The Writers Theatre, for all of its facility with iterated details, isn’t the kind of project that—sometimes to a fault—weaves every single part into the pattern of one big idea: It’s a building that has, appropriately for show business, a front and a back, an onstage and an off, in which the heroic performance in cedar and glass crisply gives way to plain cementitious plaster on the service façades outside, and to standard kit-of-parts detailing within. “You see buildings that are designed for the drama of the building,” reflects Halberstam, “and not for the performance of the space itself. What Jeanne has given us is a sense of occasion, a space of preparation,” and, in that sense, an architecture that, like Stoppard’s play, fully finds its form only in the complexities of the anticipation, perception, participation, and occupation undertaken by its audience.
Project Description
FROM THE ARCHITECTS:
Writers Theatre is a popular theater company in the Chicago suburb of Glencoe, Illinois. Founded in the back room of a bookstore in 1992, Writers has embraced intimacy as its hallmark aesthetic since the very beginning. In 2003, Writers established a larger space at the Woman’s Library Club of Glencoe, but, at 108 seats, this new venue soon imposed challenges of it own. The company faced bleak economic prospects despite an enthusiastic and committed audience. They were playing close to capacity night after night, but with very few seats to sell and production costs steadily rising, they were in need of a larger, more flexible space to allow for their growth.
Meanwhile, Glencoe—a suburb 20 miles north of Chicago with a population of approximately 9,000 residents—embarked on an ambitious master plan to integrate more cultural and commercial spaces in the downtown area. At the same time, the existing but deteriorated Woman’s Library Club building was in serious need of repair. Partnering with the Woman’s Library Club and the Village of Glencoe, Writers seized the opportunity to build a custom theater center and catalyst for downtown development on the Library Club site.

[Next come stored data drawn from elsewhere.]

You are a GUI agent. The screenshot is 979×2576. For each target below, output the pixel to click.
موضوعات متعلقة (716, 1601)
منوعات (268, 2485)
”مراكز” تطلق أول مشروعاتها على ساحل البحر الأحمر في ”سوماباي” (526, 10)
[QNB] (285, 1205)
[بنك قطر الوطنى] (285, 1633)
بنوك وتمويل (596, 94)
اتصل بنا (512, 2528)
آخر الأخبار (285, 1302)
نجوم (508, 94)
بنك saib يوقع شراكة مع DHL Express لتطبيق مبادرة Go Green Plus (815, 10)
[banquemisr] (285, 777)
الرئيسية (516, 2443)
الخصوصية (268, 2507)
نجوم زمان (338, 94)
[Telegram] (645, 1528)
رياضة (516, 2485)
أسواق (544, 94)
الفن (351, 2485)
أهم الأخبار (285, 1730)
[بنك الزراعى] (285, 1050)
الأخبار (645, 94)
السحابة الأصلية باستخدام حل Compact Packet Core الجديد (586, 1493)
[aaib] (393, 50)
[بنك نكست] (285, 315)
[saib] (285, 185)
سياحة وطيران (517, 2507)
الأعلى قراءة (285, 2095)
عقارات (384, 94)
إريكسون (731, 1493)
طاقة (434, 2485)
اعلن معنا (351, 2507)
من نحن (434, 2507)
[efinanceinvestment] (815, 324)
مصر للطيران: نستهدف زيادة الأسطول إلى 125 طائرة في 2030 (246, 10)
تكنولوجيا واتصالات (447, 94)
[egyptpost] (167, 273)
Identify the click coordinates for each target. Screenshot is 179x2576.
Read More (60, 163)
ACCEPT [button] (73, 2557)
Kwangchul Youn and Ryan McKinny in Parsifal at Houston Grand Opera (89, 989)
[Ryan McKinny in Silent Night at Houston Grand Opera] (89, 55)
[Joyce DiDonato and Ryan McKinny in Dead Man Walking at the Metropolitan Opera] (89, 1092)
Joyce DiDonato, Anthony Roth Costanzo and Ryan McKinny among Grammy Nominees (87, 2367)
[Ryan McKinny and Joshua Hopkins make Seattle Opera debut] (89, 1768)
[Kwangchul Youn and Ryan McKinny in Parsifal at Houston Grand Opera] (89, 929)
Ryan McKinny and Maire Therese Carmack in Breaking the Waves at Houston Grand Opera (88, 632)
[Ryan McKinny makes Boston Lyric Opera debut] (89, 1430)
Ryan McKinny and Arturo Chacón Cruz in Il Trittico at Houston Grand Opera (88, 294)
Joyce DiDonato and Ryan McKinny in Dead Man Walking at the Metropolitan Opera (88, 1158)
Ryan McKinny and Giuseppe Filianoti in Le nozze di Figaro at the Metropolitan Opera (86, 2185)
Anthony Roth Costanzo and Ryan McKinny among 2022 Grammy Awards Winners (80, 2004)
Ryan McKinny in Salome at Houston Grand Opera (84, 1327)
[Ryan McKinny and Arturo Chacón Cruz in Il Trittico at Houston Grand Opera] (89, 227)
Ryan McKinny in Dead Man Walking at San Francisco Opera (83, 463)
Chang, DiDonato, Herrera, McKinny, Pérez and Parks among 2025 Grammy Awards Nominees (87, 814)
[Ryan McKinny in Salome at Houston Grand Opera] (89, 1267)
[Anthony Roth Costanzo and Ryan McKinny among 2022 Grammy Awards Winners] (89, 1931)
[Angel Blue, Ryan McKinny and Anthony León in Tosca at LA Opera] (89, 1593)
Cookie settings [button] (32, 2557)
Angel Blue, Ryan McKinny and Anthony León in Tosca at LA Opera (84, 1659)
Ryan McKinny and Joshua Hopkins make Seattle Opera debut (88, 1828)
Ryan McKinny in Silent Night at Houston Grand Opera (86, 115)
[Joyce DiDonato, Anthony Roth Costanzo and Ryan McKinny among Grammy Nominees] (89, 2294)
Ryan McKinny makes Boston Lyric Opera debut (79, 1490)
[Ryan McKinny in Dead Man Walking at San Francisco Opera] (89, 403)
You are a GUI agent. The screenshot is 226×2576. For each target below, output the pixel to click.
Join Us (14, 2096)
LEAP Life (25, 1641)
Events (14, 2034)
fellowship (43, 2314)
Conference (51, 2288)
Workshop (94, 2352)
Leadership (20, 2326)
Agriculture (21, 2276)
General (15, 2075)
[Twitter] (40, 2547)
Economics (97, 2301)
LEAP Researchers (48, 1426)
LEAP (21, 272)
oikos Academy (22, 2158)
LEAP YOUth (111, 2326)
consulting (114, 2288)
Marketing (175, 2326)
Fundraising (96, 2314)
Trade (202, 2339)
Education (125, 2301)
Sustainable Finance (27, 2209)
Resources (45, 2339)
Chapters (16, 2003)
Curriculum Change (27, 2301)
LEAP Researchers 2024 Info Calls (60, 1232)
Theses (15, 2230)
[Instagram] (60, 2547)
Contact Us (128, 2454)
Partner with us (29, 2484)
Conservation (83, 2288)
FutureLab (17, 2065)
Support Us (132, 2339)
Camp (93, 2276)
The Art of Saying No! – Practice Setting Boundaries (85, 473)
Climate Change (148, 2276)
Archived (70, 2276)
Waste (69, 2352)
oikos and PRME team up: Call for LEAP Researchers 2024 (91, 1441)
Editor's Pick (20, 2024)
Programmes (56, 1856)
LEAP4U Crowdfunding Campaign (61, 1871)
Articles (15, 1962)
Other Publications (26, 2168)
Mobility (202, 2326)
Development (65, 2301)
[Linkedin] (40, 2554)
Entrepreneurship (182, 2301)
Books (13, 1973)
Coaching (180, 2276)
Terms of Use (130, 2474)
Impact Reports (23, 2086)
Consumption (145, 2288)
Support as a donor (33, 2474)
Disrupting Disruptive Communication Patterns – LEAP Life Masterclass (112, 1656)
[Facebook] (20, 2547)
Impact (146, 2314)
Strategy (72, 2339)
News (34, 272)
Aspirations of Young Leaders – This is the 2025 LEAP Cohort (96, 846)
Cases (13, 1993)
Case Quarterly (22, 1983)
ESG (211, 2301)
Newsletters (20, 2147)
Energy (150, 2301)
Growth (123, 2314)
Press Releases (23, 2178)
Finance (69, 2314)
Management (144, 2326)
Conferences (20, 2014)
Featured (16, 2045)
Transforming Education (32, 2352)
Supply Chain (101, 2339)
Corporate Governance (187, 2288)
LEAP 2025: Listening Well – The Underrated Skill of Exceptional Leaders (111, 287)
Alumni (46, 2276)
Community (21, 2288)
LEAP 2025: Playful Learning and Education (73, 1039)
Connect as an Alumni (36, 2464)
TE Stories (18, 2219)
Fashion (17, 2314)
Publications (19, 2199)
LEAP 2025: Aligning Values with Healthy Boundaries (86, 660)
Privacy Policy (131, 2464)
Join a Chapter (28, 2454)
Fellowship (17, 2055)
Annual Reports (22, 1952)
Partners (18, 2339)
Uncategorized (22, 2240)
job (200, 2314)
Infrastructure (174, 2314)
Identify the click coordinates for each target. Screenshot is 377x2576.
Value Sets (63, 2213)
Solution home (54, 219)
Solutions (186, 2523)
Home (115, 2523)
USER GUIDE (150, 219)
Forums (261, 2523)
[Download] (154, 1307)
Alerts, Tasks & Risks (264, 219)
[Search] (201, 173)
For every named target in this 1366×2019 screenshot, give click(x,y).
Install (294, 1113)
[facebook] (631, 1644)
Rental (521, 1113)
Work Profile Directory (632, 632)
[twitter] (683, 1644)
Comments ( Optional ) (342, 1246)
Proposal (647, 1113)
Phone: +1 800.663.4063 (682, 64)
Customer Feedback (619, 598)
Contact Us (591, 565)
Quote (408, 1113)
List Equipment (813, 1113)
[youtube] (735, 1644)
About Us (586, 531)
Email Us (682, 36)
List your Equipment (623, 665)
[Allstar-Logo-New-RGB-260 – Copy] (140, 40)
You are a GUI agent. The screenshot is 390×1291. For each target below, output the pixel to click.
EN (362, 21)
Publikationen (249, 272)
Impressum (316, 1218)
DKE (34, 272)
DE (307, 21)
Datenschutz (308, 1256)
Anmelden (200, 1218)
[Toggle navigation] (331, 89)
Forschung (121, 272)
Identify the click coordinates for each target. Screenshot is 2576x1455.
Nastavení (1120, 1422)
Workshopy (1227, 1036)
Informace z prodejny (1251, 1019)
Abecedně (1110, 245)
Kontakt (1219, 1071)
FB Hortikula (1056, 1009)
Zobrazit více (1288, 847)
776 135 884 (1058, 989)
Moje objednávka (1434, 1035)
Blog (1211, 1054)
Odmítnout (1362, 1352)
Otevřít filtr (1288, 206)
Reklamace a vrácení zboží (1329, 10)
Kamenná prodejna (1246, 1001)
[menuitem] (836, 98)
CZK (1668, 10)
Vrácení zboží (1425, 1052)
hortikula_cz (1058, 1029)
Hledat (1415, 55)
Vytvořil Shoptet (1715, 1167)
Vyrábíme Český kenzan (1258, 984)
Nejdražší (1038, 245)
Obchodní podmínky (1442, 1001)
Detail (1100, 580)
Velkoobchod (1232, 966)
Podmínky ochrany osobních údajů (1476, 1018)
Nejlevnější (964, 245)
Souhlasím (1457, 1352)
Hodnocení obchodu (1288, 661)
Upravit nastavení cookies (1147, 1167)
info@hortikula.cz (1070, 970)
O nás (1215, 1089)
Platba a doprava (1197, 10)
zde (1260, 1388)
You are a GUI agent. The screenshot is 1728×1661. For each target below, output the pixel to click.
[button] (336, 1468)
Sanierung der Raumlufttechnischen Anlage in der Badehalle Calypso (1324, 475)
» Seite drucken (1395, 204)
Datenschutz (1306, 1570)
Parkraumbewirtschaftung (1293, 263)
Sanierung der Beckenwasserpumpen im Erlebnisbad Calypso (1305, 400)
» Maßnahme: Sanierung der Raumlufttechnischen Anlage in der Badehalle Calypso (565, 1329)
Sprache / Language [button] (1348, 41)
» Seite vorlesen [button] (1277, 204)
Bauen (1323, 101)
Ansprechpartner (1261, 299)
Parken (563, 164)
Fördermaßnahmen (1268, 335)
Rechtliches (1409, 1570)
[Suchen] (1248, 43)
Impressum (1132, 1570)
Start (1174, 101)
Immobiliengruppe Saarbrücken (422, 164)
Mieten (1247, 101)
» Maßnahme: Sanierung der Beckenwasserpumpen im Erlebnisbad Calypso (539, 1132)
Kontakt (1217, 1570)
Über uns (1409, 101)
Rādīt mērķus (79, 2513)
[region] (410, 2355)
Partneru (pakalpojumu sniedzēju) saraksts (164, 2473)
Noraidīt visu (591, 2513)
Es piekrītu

The company, which plays to an audience of 35,000 patrons each season, has garnered critical praise for the consistent high quality and intimacy of its artistry. With their new permanent home, Writers wanted to ensure these hallmark traits were maintained while also accommodating a growing audience base, improving their facilities for their global community of artists, and creating new relationships with the public. The resulting design, with its transparency and flexibility, is intended to energize daily life in downtown Glencoe, creating an open, welcoming space where the potential of theater to unite people across boundaries through shared experience is rendered visible.
The theater is anchored by a public gathering space that serves as a lobby as well as an informal space for performance, rehearsals, and audience outreach programs, and a formal space for events. Two performance venues, a 250-seat main stage and a 99-seat black box venue, as well as rehearsal rooms and other public amenities, open to this central space. A second-floor gallery walk, providing views toward the downtown, lake, and nearby grove, is structured by timber Vierendeel trusses and a lighter wood lattice hung in tension from the primary structure. In warm weather this central hub opens to the adjacent public park and downtown, allowing the energy and interaction generated within the theater to extend outward into the community beyond. At night, it glows from within like a lantern, drawing interest and activity to this important cultural anchor and downtown Glencoe.
The design of the performance spaces is intended to maximize the sense of intimacy between actors and audience and enhance the immersive experience for which Writers is known. In the larger venue, tribune seating is liberated from the walls, inviting exciting actor entrances and other innovative staging opportunities, further enhanced by a seamless transition from theater floor to stage. In a nod to the history of the company, bricks reclaimed from the Woman’s Library Club building form an elaborately patterned back-of-house acoustic screen that diffuses and reflects sound for an intimate aural environment. The smaller black box venue can be infinitely customized for performances and events. A rooftop pavilion and green roof offer additional event space.
Writers Theatre not only serves its immediate Glencoe community but also attracts audiences from the Chicago metropolitan region and beyond. With the opening of this new cultural facility, nearly 45,000 additional people could be drawn to Glencoe each year to share in the experience of the company’s performances, community events, workshops, and gatherings, infusing the art of performance into their everyday lives.